Algorithms for calculating the string edit distance are used in e.g. information retrieval and document analysis systems or for evaluation of text recognizers. Text recognition based on CTC-trained LSTM networks includes a decoding step to produce a string, possibly using a language model, and evaluation using the string edit distance. The decoded string can further be used as a query for database search, e.g. in document retrieval. We propose to closely integrate dictionary search with text recognition to train both combined in a continuous fashion. This work shows that LSTM networks are capable of calculating the string edit distance while allowing for an exchangeable dictionary to separate learned algorithm from data. This could be a step towards integrating text recognition and dictionary search in one deep network.
Recent years have seen the proposal of several different gradient-based optimization methods for training artificial neural networks.

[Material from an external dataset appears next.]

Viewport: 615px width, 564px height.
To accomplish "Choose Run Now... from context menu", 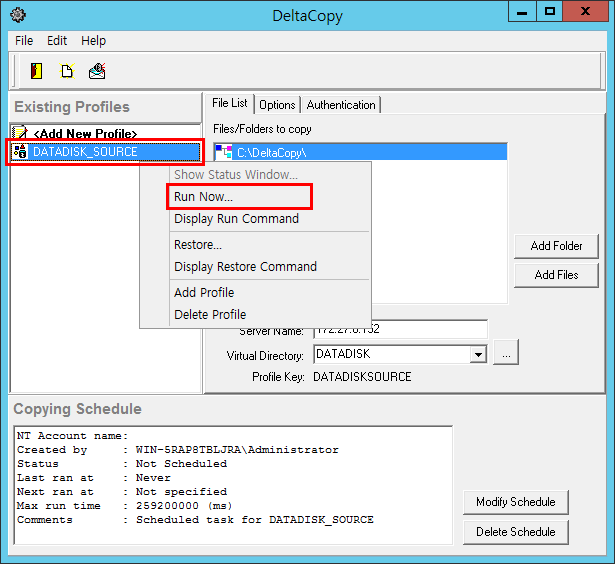I will (x=203, y=197).
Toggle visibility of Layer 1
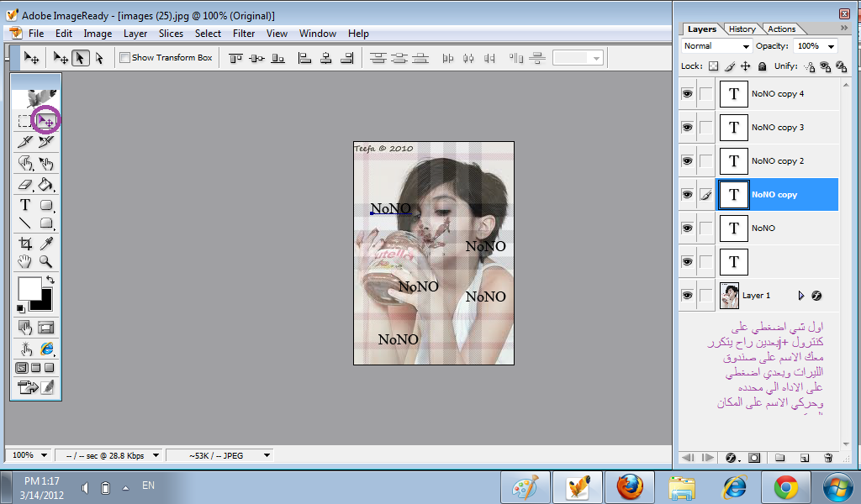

Traditional methods include steepest descent with momentum, newer methods are based on per-parameter learning rates and some approximate Newton-step updates. This work contains the result of several experiments comparing different optimization methods. The experiments were targeted at offline handwriting recognition using hierarchical subsampling networks with recurrent LSTM layers. We present an overview of the used optimization methods, the results that were achieved and a discussion of why the methods lead to different results.